The primary purpose of the HPID and the OEID is for use in the HIPAA standard transactions.  The most significant benefit of the HPID and the OEID is that they will increase standardization within the HIPAA standard transactions. 

 

NPI

In January 2004, HHS published a final rule in which the Secretary adopted the NPI as the standard unique health care provider identifier and adopted requirements for obtaining and using the NPI.  Since that time, pharmacies have encountered situations where the NPI of a prescribing health care provider needs to be included in the pharmacy claim, but the prescribing health care provider does not have an NPI or has not disclosed it.  This situation has become notably problematic in Medicare Part D. The final rule announced today addresses this problem.

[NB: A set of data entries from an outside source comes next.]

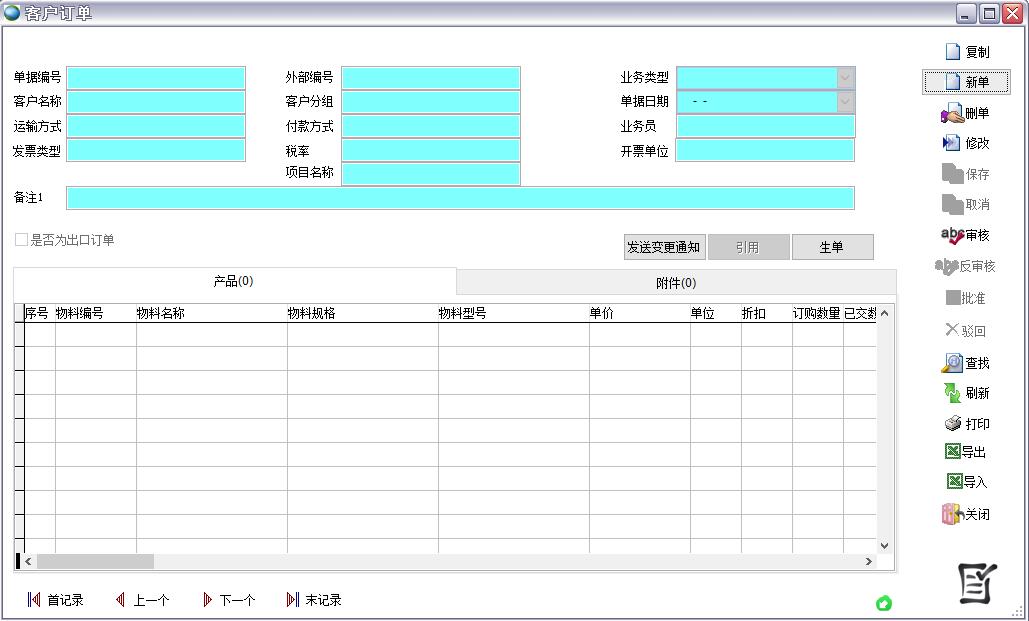Click the 生单 button
Screen dimensions: 1029x621
pos(831,247)
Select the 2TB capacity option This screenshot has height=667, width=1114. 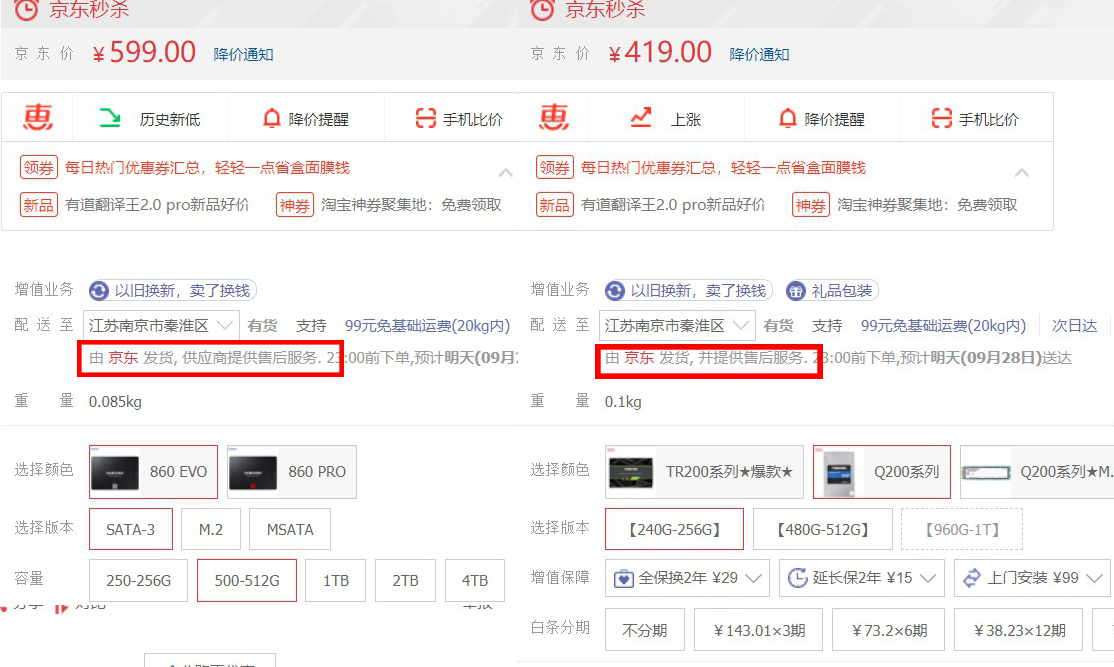405,578
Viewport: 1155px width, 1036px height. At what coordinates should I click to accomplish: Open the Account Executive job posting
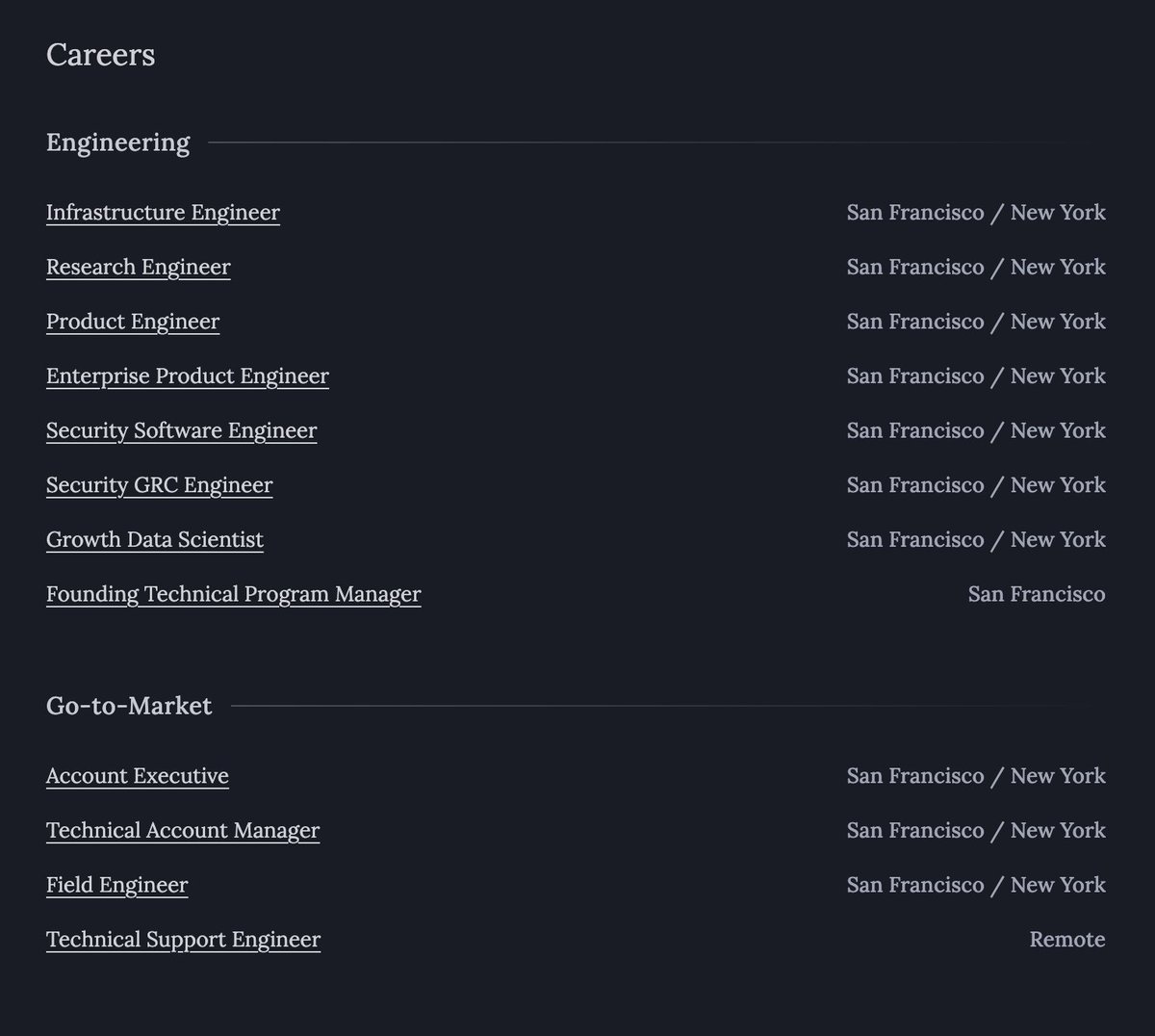point(138,776)
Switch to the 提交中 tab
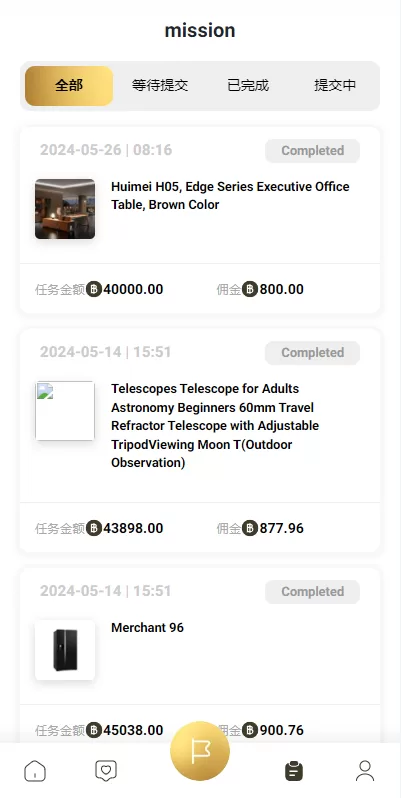 335,86
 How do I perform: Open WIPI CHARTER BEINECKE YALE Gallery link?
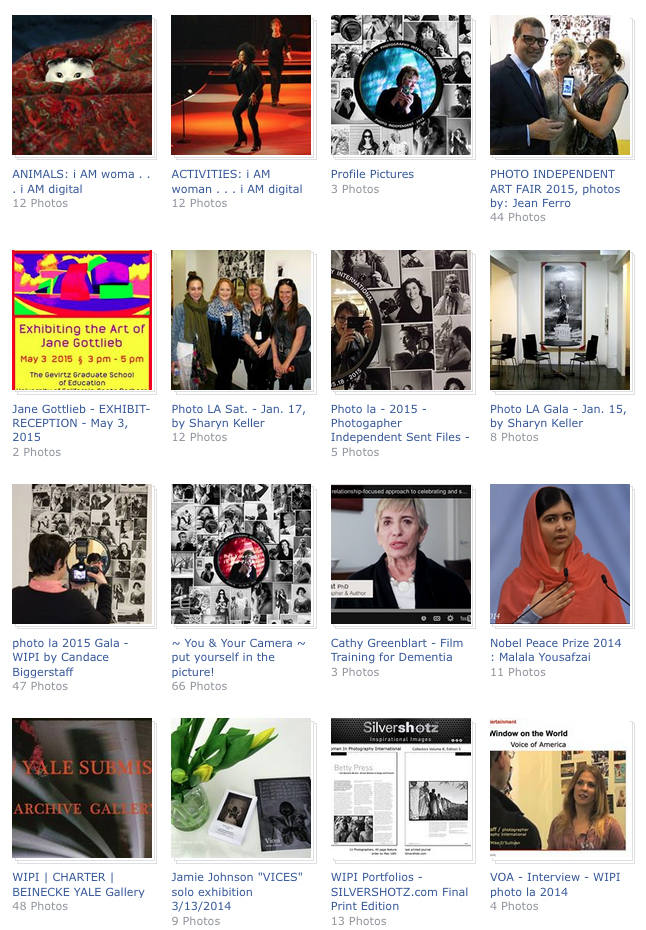click(78, 884)
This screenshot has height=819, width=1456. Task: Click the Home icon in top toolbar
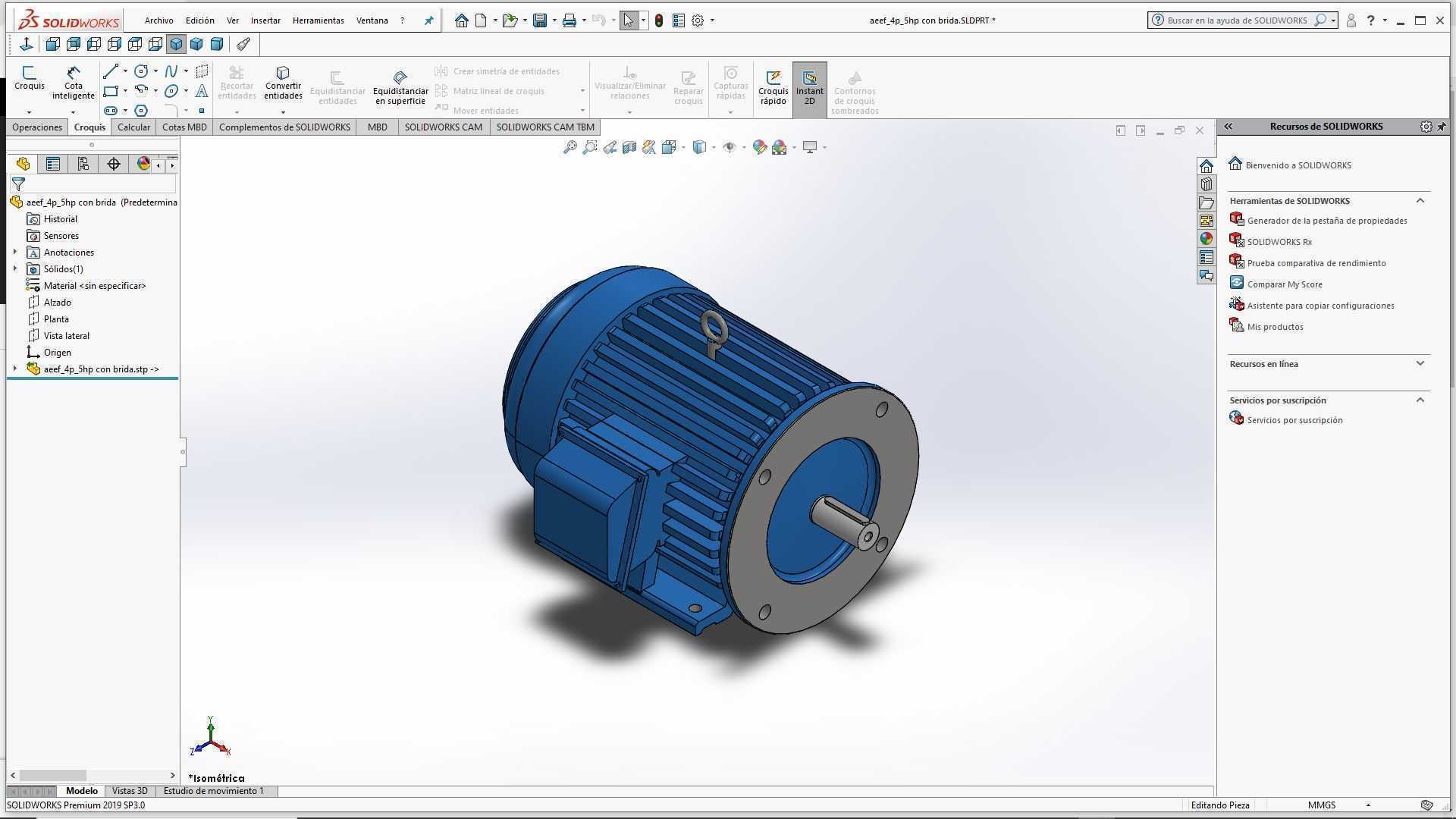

The rule specifies the circumstances under which an organization covered health care provider, such as a hospital, must require certain noncovered health care providers, such as physicians who are prescribers, to obtain and disclose an NPI.

 

Provisions of the Final Rule announced today

HHS adopts a standard for a HPID, a data element that will serve as an OEID, and an addition to the NPI requirements.  HHS also adopts a delay by one year, from Oct. 1, 2013 to Oct 1, 2014, the date by which covered entities must comply with International Classification of Diseases, 10th Edition diagnosis and procedure codes (ICD-10).

 

Costs/Benefits

 

HPID

The HPID is expected to benefit health care providers, producing savings from two indirect consequences of implementation of the HPID: the cost avoidance of a decrease in administrative time spent by physician practices interacting with health plans, and a material cost savings through automation of processes for every transaction that moves from a manual transaction to an electronic transaction.

 

Over ten years, the projected net savings of implementing HPID for the entire health care industry is approximately $1.3 billion to $6 billion.

 

NPI

HHS estimates that the addition to the NPI requirements will have little impact on health care providers and on the health industry at large because there are few health care providers who do not already have an NPI. In addition, for those health care providers who do not already have an NPI, obtaining one is free of charge and takes little time to obtain. 

 

Regulation effective date and compliance requirements

 

The regulation is effective 60 days after publication in the Federal Register.

 

Health plans, excluding small health plans, are required to obtain HPIDs by 2 years after the effective date, in 2014. Small health plans are required to obtain HPIDs 3 years after the effective date, in 2015.  All covered entities are required to use HPIDs where they identify health plans that have HPIDs in standard transactions 4 years after the effective date, in 2016.

 

Covered entities have 180 days from the final regulation’s effective date to comply with the additional NPI requirement. 

 

The final rule, CMS-0040-F, may be viewed at www.ofr.gov/inspection.aspx.